§ **À faire**: Recopiez le passage de la discussion sur la durée de travail qui débute aux mots « L'accueil journalier s'effectue » et s'achève après « contrat de travail. », en substituant « repos journalier » à « repos quotidien ».

§ **Extrait du document**:
- - - -
Mais dans ce cas pourquoi limiter à 48h par employeur par période de 4 mois, (pour assurer le repos du salarié ) si c'est pour de l'autre côté autoriser le dit salarié à dépasser jusqu'à 3666h ?

C'est contradictoire non ?


----------



## GénéralMétal1988 (12 Décembre 2022)

En tout cas, aucun intérêt professionnel de déroger à cette règle.


----------



## assmatzam (12 Décembre 2022)

Le contrat de travail doit préciser les conditions d'accueil.

La durée de l'accueil indiquée dans la convention collective est de 45 heures par semaine.

L'accueil journalier s'effectue selon les règles suivantes :

1) Le travail débute à l'heure prévue dans le contrat, par le planning ou à l'heure d'arrivée de l'enfant.

2) Le travail prend fin à l'heure prévue dans le contrat, par le planning ou à l'heure de départ de l'enfant.

La durée habituelle de la journée d'accueil est de 9 heures.

l'assistante maternelle bénéficie d'un repos quotidien de 11 heures de suite minimum, tous contrats de travail confondus et ne peut pas être employée plus de 6 jours de suite.

En cas de situations exceptionnelles ou imprévisibles, des heures peuvent être effectuées, d'un commun accord, au-delà de celles prévues par le contrat de travail.

L'employeur ne peut pas exiger de l'assistante maternelle de travailler plus de 48 heures par semaine.

Cependant cette durée de travail peut être dépassée si l'assistante maternelle donne son accord écrit.

Cette durée de 48 heures est calculée en moyenne sur une période de 4 mois. 
Avec l'accord de l'assistante maternelle, elle peut être calculée sur une période de 12 mois, dans la limite de 2 250 heures par an.

On parle bien *d'employeur* au singulier


----------



## GénéralMétal1988 (12 Décembre 2022)

On parle d'employeur au singulier, oui.  Sauf que la législation actuelle si elle permet d'avoir plusieurs employeurs (pour nous particulièrement) n'autorise pas non plus le dépassement tous employeur confondus.  Ce n'est pas précisé dans la ccn, mais ce n'est pas autorisé ni dans le droit français (et là la nouvelle ccn reprend exactement les termes sur la durėe max du temps de travail), ni dans le droit européen. 

Aucun cumul ne peut dépasser les 2250h pour Un seul salarié. 

Encore une fois, bien précisė aussi par ma DREETS. 

Ce qui est logique.


----------



## assmatzam (12 Décembre 2022)
- - - -
§ **Données enregistrées**:
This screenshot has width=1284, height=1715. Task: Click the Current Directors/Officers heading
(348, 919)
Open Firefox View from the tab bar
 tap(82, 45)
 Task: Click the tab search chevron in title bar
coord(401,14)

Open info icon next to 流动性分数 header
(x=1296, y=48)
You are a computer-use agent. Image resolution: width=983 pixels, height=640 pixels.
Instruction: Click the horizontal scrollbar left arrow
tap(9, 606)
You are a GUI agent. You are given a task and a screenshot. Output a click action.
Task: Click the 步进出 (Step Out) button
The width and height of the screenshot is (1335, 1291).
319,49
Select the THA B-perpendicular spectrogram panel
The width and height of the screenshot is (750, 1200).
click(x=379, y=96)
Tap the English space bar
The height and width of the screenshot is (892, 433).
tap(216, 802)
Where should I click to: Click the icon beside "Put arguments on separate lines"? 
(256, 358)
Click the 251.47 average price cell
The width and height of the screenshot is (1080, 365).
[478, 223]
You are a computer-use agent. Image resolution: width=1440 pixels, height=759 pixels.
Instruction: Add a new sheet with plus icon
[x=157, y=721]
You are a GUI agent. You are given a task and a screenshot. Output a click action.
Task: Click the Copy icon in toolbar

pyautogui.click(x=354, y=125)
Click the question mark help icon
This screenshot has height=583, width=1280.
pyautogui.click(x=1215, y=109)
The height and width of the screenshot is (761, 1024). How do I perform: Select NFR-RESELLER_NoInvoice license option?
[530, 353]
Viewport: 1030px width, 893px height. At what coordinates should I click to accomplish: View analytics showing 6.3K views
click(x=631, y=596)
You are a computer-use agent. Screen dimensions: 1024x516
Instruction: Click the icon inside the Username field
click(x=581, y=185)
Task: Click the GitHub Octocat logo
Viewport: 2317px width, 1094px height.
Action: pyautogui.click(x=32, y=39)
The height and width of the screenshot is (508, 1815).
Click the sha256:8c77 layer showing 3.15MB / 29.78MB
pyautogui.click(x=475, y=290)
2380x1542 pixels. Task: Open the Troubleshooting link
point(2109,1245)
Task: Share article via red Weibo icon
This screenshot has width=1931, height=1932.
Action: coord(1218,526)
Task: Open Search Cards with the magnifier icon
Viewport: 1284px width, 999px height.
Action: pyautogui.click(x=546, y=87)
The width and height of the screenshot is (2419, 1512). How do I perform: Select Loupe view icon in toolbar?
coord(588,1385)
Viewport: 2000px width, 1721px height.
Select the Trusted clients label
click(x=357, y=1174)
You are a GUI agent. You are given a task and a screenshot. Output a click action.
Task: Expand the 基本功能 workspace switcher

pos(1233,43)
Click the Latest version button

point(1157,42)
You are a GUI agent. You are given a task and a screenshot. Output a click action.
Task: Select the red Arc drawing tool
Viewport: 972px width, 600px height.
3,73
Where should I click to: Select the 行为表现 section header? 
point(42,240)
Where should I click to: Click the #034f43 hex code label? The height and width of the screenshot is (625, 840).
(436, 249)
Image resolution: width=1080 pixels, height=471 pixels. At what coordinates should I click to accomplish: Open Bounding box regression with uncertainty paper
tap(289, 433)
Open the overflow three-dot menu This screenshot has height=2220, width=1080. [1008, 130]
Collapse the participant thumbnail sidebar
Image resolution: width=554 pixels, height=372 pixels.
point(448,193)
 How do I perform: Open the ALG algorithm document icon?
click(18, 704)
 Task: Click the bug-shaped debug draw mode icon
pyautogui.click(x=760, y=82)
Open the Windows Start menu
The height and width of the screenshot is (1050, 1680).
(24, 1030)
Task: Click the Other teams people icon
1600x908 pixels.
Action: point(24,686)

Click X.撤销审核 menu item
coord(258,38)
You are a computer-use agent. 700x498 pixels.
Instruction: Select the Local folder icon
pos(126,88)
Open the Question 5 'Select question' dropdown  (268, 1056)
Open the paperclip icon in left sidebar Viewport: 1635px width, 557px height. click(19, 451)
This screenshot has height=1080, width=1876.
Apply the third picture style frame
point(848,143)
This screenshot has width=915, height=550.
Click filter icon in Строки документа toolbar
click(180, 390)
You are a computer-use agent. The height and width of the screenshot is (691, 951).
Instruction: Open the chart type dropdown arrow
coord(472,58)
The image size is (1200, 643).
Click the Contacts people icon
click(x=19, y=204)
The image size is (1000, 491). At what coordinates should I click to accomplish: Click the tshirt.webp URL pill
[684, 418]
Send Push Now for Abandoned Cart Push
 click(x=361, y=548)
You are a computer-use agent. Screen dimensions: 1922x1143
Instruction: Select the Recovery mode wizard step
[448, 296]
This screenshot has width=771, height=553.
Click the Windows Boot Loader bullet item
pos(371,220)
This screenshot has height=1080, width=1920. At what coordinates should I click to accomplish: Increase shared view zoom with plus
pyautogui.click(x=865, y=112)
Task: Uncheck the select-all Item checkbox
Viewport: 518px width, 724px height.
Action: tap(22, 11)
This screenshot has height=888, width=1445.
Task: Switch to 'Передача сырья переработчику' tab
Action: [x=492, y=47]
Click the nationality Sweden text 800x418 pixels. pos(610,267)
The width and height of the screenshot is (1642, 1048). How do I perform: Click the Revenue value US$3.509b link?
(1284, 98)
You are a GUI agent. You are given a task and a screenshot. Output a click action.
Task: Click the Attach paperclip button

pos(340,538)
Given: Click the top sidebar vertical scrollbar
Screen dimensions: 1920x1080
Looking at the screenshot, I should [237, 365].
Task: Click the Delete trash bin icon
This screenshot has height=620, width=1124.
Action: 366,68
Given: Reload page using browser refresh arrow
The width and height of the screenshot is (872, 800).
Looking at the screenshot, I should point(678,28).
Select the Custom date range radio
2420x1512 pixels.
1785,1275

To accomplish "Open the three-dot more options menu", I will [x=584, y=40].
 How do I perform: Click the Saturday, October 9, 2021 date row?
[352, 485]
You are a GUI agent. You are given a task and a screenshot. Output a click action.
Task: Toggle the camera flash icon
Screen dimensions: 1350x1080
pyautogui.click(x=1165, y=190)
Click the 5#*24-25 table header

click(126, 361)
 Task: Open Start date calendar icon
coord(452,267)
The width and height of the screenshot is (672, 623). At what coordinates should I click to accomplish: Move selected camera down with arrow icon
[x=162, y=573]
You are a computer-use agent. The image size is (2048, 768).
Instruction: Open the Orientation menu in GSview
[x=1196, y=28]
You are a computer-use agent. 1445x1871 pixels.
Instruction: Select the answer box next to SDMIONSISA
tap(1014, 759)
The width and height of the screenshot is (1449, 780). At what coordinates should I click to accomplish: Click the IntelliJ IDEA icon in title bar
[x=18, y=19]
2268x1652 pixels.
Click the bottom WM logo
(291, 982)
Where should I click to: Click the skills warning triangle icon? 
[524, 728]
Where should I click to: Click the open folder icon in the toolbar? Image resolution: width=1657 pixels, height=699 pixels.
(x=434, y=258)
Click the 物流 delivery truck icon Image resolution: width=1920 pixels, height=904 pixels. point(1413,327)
- - - -
§ **Réponse complète**:
L'accueil journalier s'effectue selon les règles suivantes :

1) Le travail débute à l'heure prévue dans le contrat, par le planning ou à l'heure d'arrivée de l'enfant.

2) Le travail prend fin à l'heure prévue dans le contrat, par le planning ou à l'heure de départ de l'enfant.

La durée habituelle de la journée d'accueil est de 9 heures.

l'assistante maternelle bénéficie d'un repos journalier de 11 heures de suite minimum, tous contrats de travail confondus et ne peut pas être employée plus de 6 jours de suite.

En cas de situations exceptionnelles ou imprévisibles, des heures peuvent être effectuées, d'un commun accord, au-delà de celles prévues par le contrat de travail.